For a query where backend execution cost dominates the cost of transferring
rows to the client, does Informix take roughly twice the normal time to
execute the query via an ESQL/C cursor? Is that acceptable overhead for every
"ecpg -C" user? (FWIW, I've never used Informix-compat mode.) If not, the
feature deserves its own option.

Whatever the trigger condition, shouldn't this apply independent of whether
readahead is in use for a given cursor? (This could constitute a reason to
use the cursor.c interfaces for every cursor.)

Does some vendor-neutral standard define semantics for sqlerrd, or has it
propagated by imitation?

This reminds me to mention: your documentation should note that the use of
readahead or the option that enables sqlerrd[2] calculation may change the
outcome of queries calling volatile functions.

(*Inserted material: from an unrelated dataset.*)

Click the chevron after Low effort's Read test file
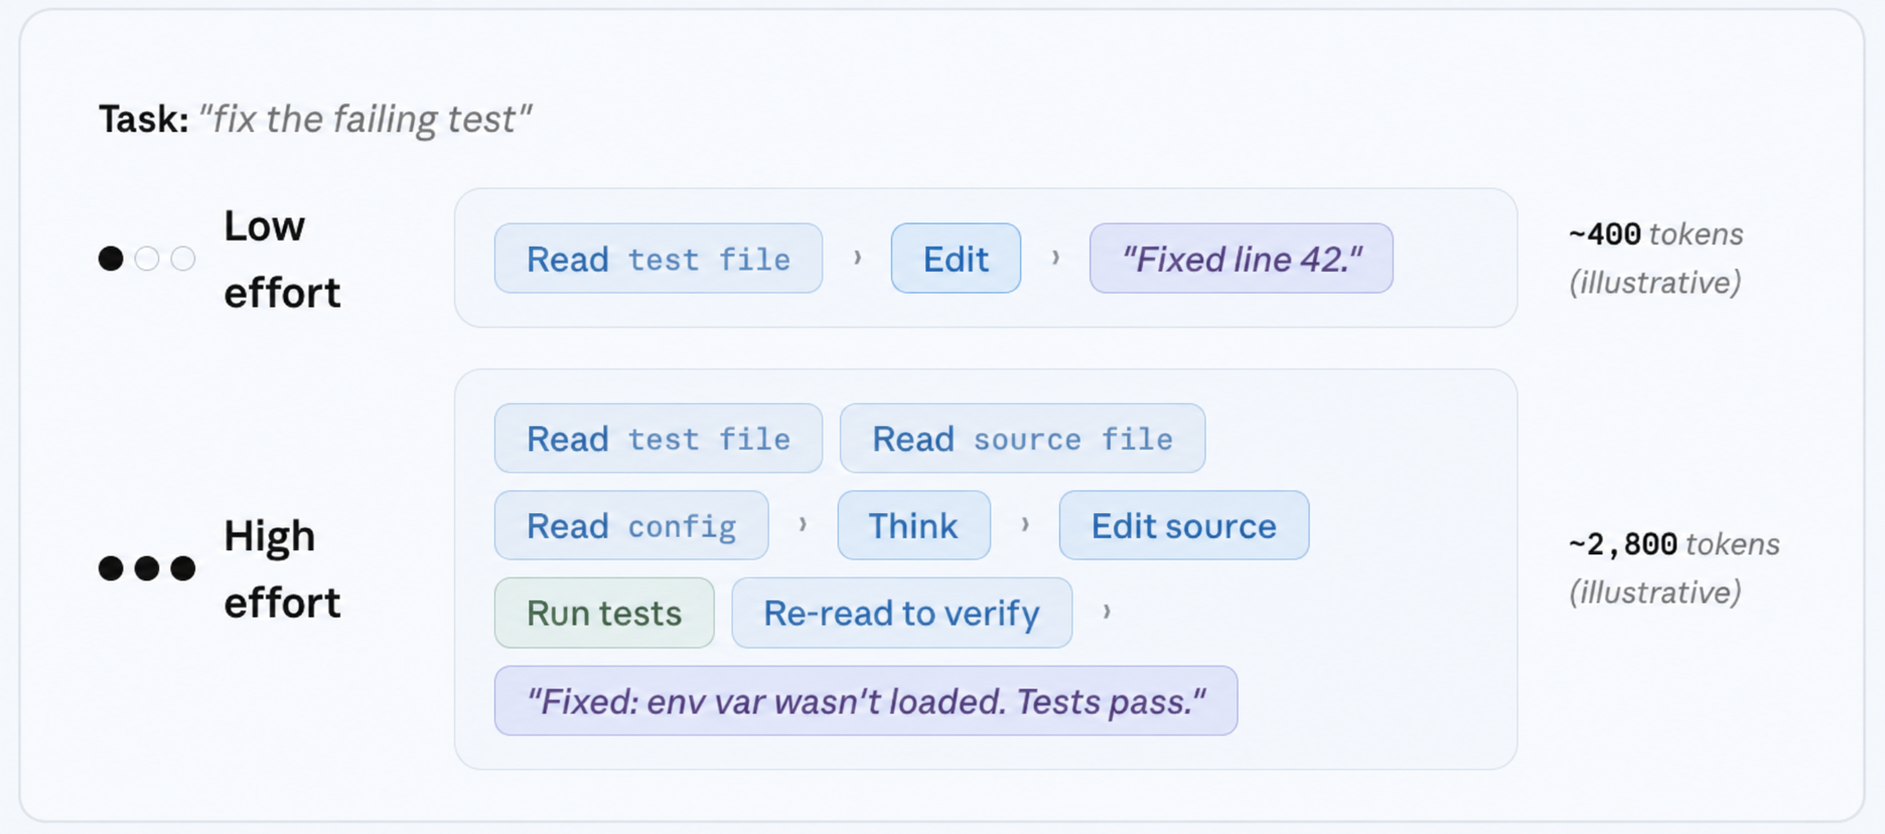 [x=857, y=258]

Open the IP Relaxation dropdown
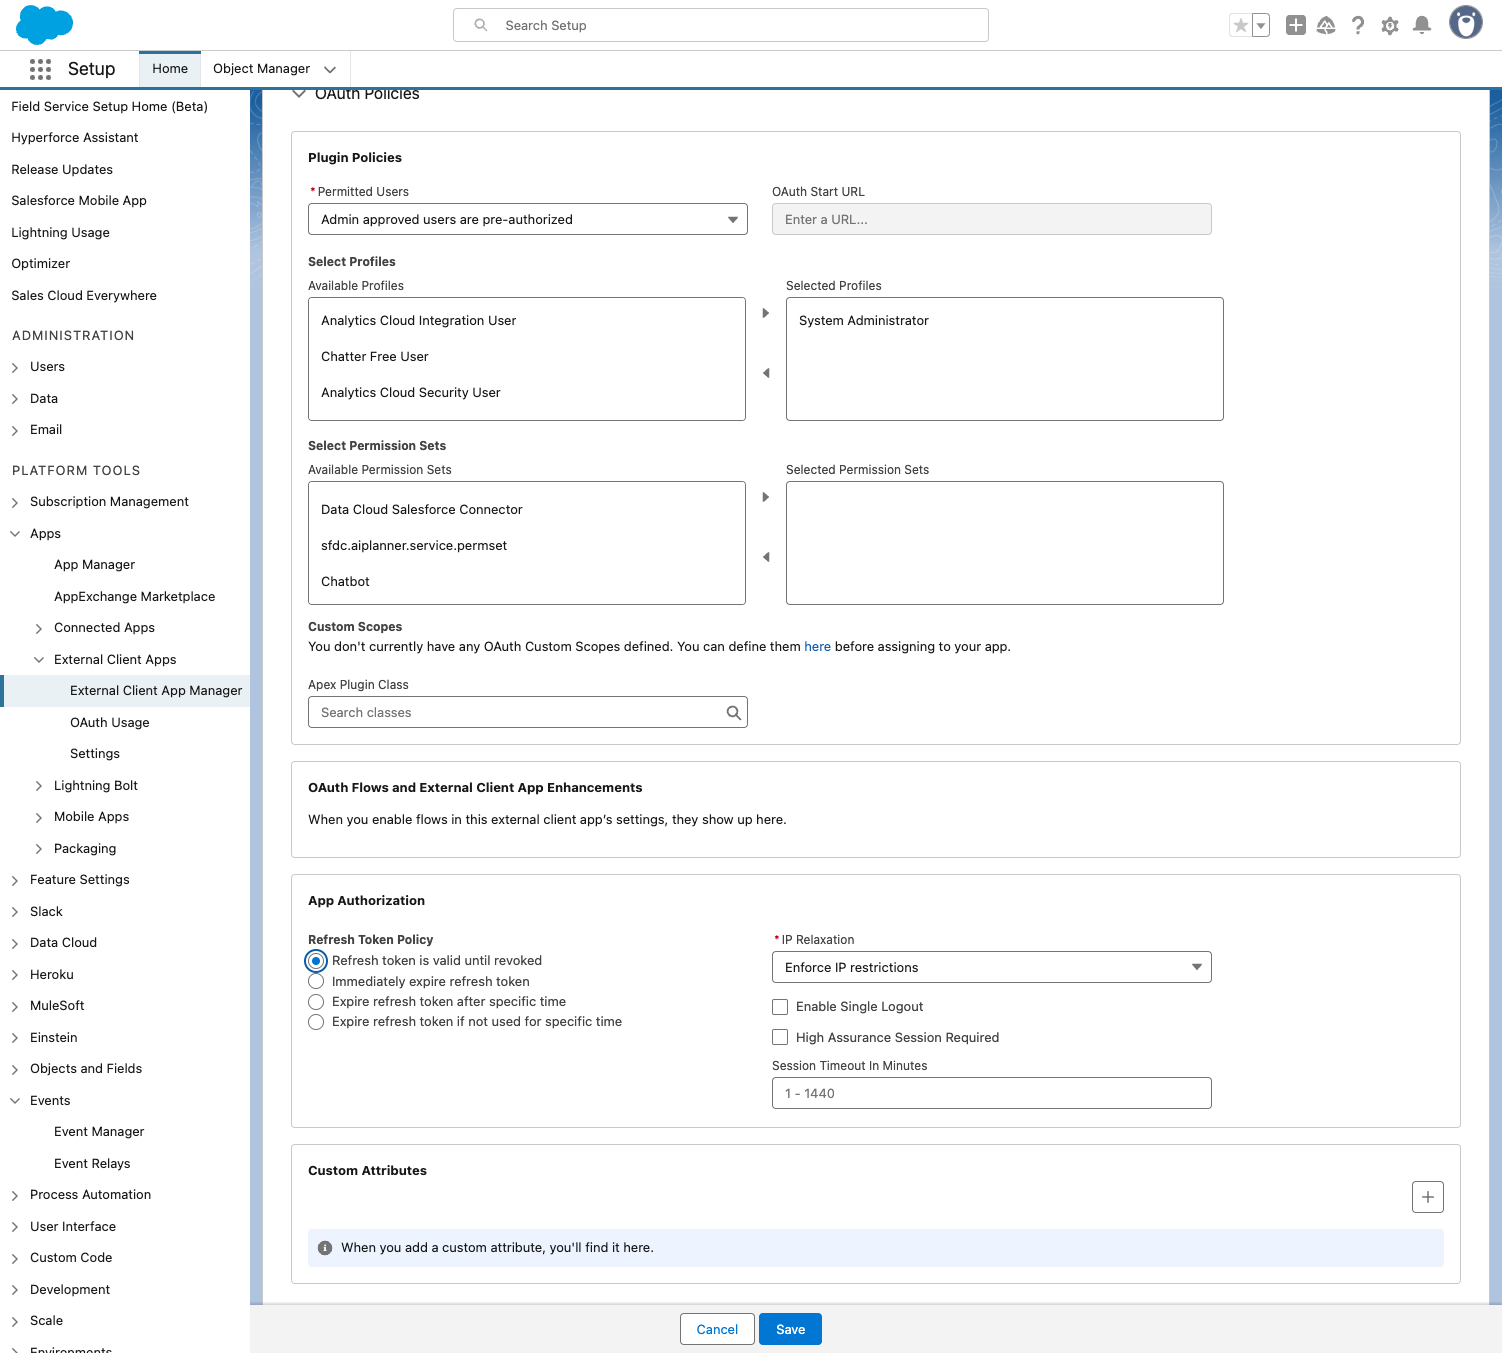pyautogui.click(x=991, y=967)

See how the DECLARE
documentation page discusses this hazard for SCROLL/WITH HOLD cursors.

> >> --- a/src/interfaces/ecpg/ecpglib/extern.h
> >> +++ b/src/interfaces/ecpg/ecpglib/extern.h
> >> @@ -60,6 +60,12 @@ struct statement
> >> bool questionmarks;
> >> struct variable *inlist;
> >> struct variable *outlist;
> >> + char *oldlocale;
> >> + const char **dollarzero;
> >> + int ndollarzero;
> >> + const char **param_values;
> >> + int nparams;
> >> + PGresult *results;
> >> };
> > Please comment the members of this struct like we do in most of src/include.
>
> OK.
>
> > dollarzero has something to do with dynamic cursor names, right? Does it have
> > other roles?
>
> Yes, it had other roles. ECPG supports user variables in cases where the
> PostgreSQL grammar doesn't. There's this rule:
>
> ECPG: var_valueNumericOnly addon
> if ($1[0] == '$')
> {
> free($1);
> $1 = mm_strdup("$0");
> }
>
> The "var_value: NumericOnly" case in gram.y can show up in a lot of cases.
> This feature was there before the dynamic cursor. You can even use them together
> which means more than one $0 placeholders in the statement. E.g.:
> FETCH :amount FROM :curname;
> gets translated to
> FETCH $0 FROM $0;
> by ecpg, and both the amount and the cursor name is passed in in user variables.
> The value is needed by cursor.c, this is why this "dollarzero" pointer is needed.

Thanks for that explanation; the situation is clearer to me now.